The BBC has partially upheld complaints of inaccuracy and bias against its Middle East editor Jeremy Bowen in an online article about the Six-Day War. Another complaint over a radio broadcast about an Israeli settlement made by Mr Bowen in January 2008 was also partially upheld.
In respect of the article published on the BBC website in June 2007, the BBC found that the author “should have done more to explain that there were alternative views on the subject which had some weight”.
In the piece, marking the 40th anniversary of the Six-Day War, Mr Bowen wrote: “The myth of the 1967 Middle East war was that the Israeli David slew the Arab Goliath. It is more accurate to say that there were two Goliaths in the Middle East in 1967. The Arabs, taken together, had big armed forces, but they were not ready for combat.”
He went on: “The Jewish Goliath had never been in better shape, and knew it, or rather its leaders did.”
The article brought separate, but similar, complaints of inaccuracies and bias against Israel from Jonathan Turner, a London lawyer and Zionist Federation member, and Gilead Ini, a research analyst at the Boston-based Camera, the Committee for Accuracy in Middle East Reporting in America.
Dissatisfied with the BBC’s initial response, they took their case to the Editorial Complaints Unit, which supported Mr Bowen. They then appealed to the Editorial Standards Committee of the BBC Trust, which has ruled that the article “breached the guideline on impartiality”. The article had also breached guidelines on accuracy in three out of 11 instances cited by Mr Turner.
The appeal body reached its decision after taking the view of two historians with different opinions on the conflict, Sir Martin Gilbert and Professor Avi Shlaim. Complaints of inaccuracy rejected included one that the settlements had been a “catastrophe” for the Palestinians.

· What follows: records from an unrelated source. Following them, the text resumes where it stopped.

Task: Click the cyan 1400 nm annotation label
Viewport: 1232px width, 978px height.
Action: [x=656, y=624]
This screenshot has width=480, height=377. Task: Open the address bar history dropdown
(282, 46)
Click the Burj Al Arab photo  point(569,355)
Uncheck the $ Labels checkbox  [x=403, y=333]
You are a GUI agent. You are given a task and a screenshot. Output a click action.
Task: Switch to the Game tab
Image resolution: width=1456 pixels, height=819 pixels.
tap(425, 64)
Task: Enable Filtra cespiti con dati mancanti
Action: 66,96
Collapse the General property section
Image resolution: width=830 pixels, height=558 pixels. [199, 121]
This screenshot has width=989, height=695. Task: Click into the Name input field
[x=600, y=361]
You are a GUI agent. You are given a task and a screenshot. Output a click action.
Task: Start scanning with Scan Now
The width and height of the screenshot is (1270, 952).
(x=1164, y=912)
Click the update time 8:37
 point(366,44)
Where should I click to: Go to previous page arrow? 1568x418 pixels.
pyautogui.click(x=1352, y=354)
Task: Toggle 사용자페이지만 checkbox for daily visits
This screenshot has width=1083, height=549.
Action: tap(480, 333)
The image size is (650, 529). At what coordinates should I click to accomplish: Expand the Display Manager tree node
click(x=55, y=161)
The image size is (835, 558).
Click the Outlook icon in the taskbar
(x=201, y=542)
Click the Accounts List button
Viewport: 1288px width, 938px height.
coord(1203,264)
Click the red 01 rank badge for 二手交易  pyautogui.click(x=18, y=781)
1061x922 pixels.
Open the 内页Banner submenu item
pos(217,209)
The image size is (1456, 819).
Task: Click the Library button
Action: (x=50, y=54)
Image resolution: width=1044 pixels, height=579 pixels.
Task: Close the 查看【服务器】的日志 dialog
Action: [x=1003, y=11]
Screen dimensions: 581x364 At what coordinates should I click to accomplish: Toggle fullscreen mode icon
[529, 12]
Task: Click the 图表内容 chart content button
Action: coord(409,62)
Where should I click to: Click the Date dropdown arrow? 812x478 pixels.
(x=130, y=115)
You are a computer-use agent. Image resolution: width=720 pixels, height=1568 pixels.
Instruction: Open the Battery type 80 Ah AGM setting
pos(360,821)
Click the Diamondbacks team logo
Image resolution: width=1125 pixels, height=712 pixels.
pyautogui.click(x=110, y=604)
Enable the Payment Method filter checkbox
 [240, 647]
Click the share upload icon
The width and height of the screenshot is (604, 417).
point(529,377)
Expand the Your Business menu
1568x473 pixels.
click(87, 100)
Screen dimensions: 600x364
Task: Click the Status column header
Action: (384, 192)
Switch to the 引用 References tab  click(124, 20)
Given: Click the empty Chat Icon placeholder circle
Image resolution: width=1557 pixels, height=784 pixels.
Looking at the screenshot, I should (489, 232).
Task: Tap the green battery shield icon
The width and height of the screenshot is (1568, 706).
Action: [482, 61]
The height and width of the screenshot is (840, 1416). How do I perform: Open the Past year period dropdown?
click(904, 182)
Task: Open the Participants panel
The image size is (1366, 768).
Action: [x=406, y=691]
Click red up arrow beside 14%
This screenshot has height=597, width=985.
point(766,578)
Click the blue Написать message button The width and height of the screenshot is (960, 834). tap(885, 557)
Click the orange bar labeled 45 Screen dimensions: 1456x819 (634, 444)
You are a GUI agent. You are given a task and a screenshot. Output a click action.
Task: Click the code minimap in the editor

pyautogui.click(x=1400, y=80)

The committee also rejected most of the complaints by Mr Turner against Mr Bowen’s broadcast on the Israeli settlement of Har Homa, outside Jerusalem, on Radio Four’s From Our Own Correspondent. But it found a comment that the settlement was considered illegal by the US to be inaccurate.
Mr Turner is “very pleased that a chink has opened. Generally, they insist that coverage is all perfectly impartial.”